Un joli titre, pour ce premier "long" de Stéphane Brizé (1999), à apprécier à plusieurs niveaux - "Le Bleu des villes" n'étant pas seulement une allusion directe à l'uniforme de la "pervenche" (de province), "Solange" (aussi co-scénariste, avec le réalisateur : Florence Vignon). Récit entre "social" (une thématique chère à SB) et apprentissage (une trentenaire fait le bilan de sa vie, et assume crânement de quitter les sentiers battus, et une confortable médiocrité professionnelle et sentimentale), et déjà une vraie maîtrise de la mise en scène, impressionniste. Antoine Chappey est parfait, en agent de morgue et conjoint plan plan.... et Mathilde Seigner sait rester sobre en "Madame Météo" et vieille copine perdue de vue.
Réflexion sur nos vies banales. Et prise de conscience douloureuse que le changement est difficile. Le ton du film est plutôt nostalgique et le constat est brut. S’évader oui mais dans sa tête pas dans sa vie.
Pour son premier long-métrage, Stéphane Brizé s’attache à un personnage exerçant un métier qui se situait déjà dans Bleu dommage, son premier court : celui de contractuelle. Si le film possède des comédiens reconnus (Mathilde Seigner, Antoine Chappey, Philippe Duquesne, Liliane Rovère et dans une moindre mesure Dominique Besnehard), le cinéaste choisit de mettre dans le rôle principal sa scénariste Florence Vignon, ce qui est un bon choix car elle possède un côté blasé qui correspond parfaitement à cette femme insatisfaite d’une vie qu’elle juge banale et ennuyeuse. Brizé réussit à apporter de l’humour à ses situations tout en arrivant à faire ressentir la tristesse profonde de ses protagonistes. Si son style visuel est extrêmement classique, le cinéaste arrive à suffisamment rendre ses personnages à la fois touchants et amusants pour nous attacher à eux et pour rendre agréable une œuvre qui pourrait apriori passer inaperçu par sa simplicité.

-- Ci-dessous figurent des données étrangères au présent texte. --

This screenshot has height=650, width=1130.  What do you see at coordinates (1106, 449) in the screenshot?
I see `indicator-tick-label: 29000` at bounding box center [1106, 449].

Premier long métrage d'un réalisateur qui, depuis, à confirmer un talent énorme et certain. On suit ici une pervenche un peu paumée et qui le saura encore plus après sa rencontre avec une amie d'enfance devenue vedette de la télévision. Le film démarre avec une scène ridicule et pathétique ; une pervenche qui escalade un camion pour accrocher son timbre-amende ?! Le ton est donné, on est dans un film où le réalisme va être parsemé de de clins d'oeils satiriques et de clichés... Est-ce voulu ou pas là est la question... Une pervenche n'est pas dans la police, fonctionnaire vexée parce qu'elle n'a pas reçu un prix de meilleure fonctionnaire de l'année, une pétition pour du papier toilette, des dialogues ineptes, presque moqueurs ("je suis très touché parce que ça me touche beaucoup quoi")... etc... Un mot revient à nous avec insistance : pathétique. Heureusement le cinéaste décrit avec justesse des personnages profondément humains qui sont interprétés avec sobriété et émotion par des acteurs excellents (dont Florence Vignon co-scénariste). Une belle histoire, simple, à la réalité amère qui manque sans doute d'un truc en plus (drame ou cynsime plus appuyé, si pathétique voulu plus assumé...). Un premier film prometteur pour un cinéaste qui se cherchait encore.
Alors que nous sommes tous un Français moyen qui "aurait voulu être une artiste", ce film nous renvoie notre image avec talent, lucidité et affection. Les actrices sont admirables. Florence Vignon, elle même inconnue, joue le rôle de l'inconnue comme si elle connaissait le problème. Mathilde Seigner est enfin un modèle de retenue et de justesse. Contrairement à ce que dit Wharol, on n'aura pas forcément notre quart d'heure de célébrité, en revanche on peut en avoir un hectare... à condition de le trouver.
Une très belle interprétation, pour ce film tout en dégradés de gris, de bleu à l'âme ; ou comment une jeune femme se rend compte de l'écart entre ses rêves de jeunesse, et la tristesse de son quotidien, et ce qu'elle entreprend pour être fidèle à ses aspirations et retrouver sa dignité. Florence Vignon est formidable, Antoine Chappey et Mathilde Seigner l'entourent parfaitement. La musique est très bien.